Much depends on what youre going to use it for:
Swap: 512M, at most... if the box has a good amount of memory you can scale that back to 256M
Boot: 125M, you can go lower but when you update a Linux kernel many distros leave the old one there as a fall back if the update breaks something.
Usr: if this box is just for home use I would not bother with a usr partition, just put the rest in '/'..
When I copy the boot.lnx using dd if=/dev/hdb2 of=/mnt/boot.lnx bs=512 count=1, the boot.lnx file contains a bunch of gibberish with something to the effect of "disk not bootable" embedded inside.
Any ideas? This is driving me crazy. I've been trying to get Linux to boot for like 2 weeks or more.
Well US note that hdb2 is itself a partition, (the second partition on your second IDE harddrive). What you want to do is create three partitions
hdb2: 125M
hdb3: 512M (type Linux swap)
hdb4: Whatever is left..
you have a mandrake CD and you cant boot and set up off of that?
you have a mandrake CD and you cant boot and set up off of that
"That's the fact, jack" =) I go thru the whole setup, no errors. I have in my windows boot.ini file the correct info for a dual boot. The problem is when I try to copy the boot.lnx file. Inside this file is the junk with the "disk not bootable" written inside of it. When I try to boot into Linux using the boot.ini it goes into the black screen with some "Y"s and indecypherable characters.
This is very frustrating, and I don't want to give up, but I'm wasting way too much time loading, reformatting, reloading, etc.
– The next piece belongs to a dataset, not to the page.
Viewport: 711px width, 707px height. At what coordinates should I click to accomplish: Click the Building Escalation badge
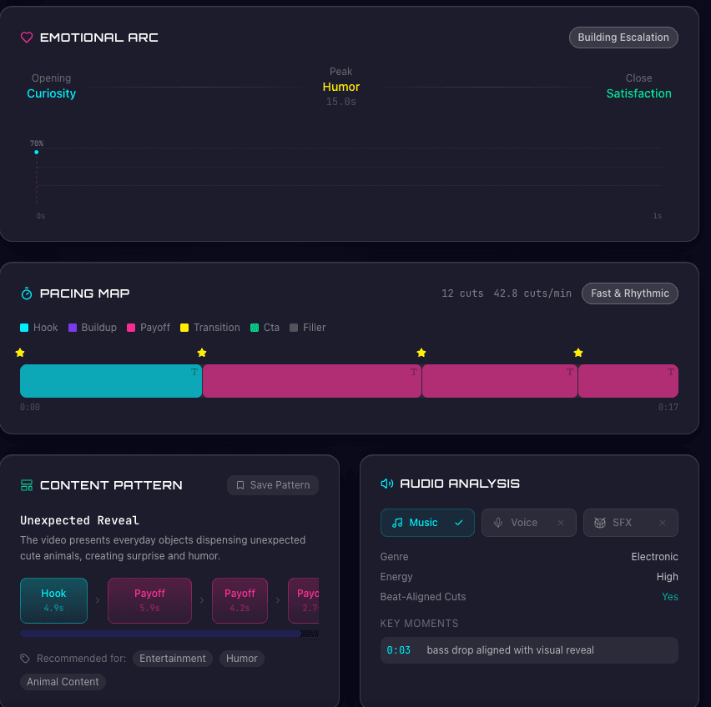[x=623, y=38]
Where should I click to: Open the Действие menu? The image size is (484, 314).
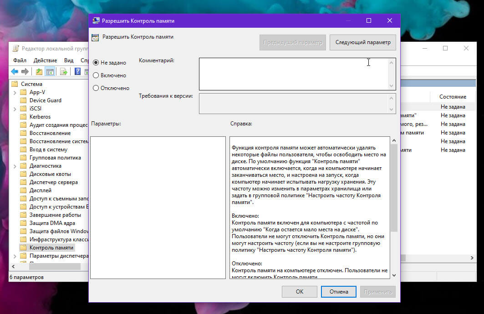(x=46, y=60)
Any help you can give would go a long way toward helping to (maybe) convert an MS person to Linux.
I have not done a floppy install in years but Ill dig around and see what I can find. I might reccommend fedora..
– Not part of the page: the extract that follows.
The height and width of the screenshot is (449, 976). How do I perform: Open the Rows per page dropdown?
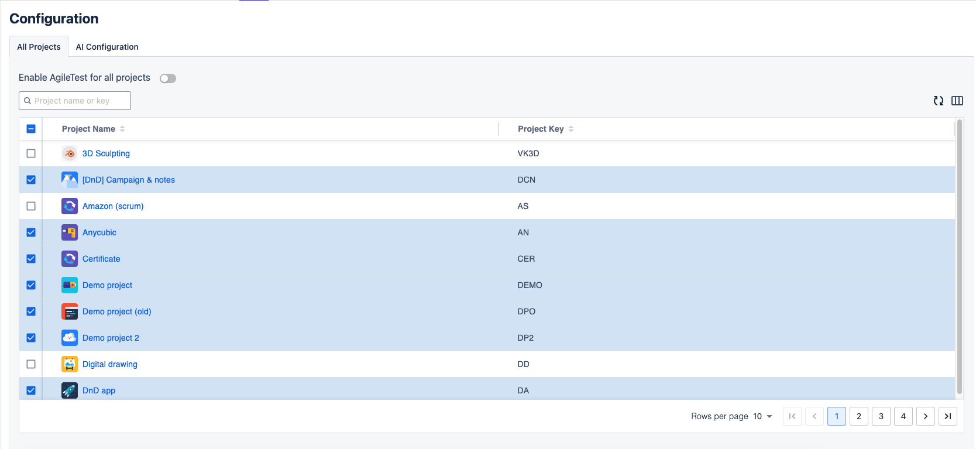pos(762,416)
If you already have an existing Windows installation, you can obviously skip step 1 above. Just move the drive to a secondary position and move your new, empty HDD to the master position.
Why cant you boot off the CD?
I have stuff in Windows that I don't want to lose. It is backed up, of course, but it would take a LOT of work to put it back, plus licensed downloads, etc. If something goes wrong ... well, it won't be a good thing.
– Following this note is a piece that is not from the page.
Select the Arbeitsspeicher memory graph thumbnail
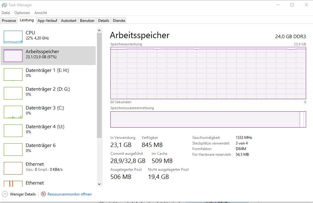This screenshot has width=313, height=203. coord(13,56)
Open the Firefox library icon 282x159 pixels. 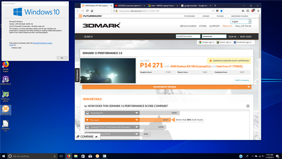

Actually, I do have another PC I can try this method on, and probably will, but it doesn't help me with this one.
If something does go wrong, and, of course it will, how can I recover the original MBR, etc. I am worried if this is too great a risk just to get Linux installed. I want to install this, but cannot risk destroying MS at this point. My job depends upon having MS working.
I DID have this dual-boot (Win XP/Mandrake) running once before on this PC, so I know it IS capable. I lost the Mandrake kernal (completely my fault) and had to reinstall. The first time I installed it I had some guy screw it up and I lost Windows and CANNOT take that chance again.
I think you are misunderstanding me. The linux bootloader goes on the MBR of the new master--not your Windows drive. You will not touch your windows drive at all during the installation of Linux onto the new master drive.
I can boot, use rescue and get into the HDB2.
Is this what you mean?
I just want to get to the KDE interface or Login or whatever, I don;t care if I have to put a key in, push the clutch or whatever as long as I get there! =)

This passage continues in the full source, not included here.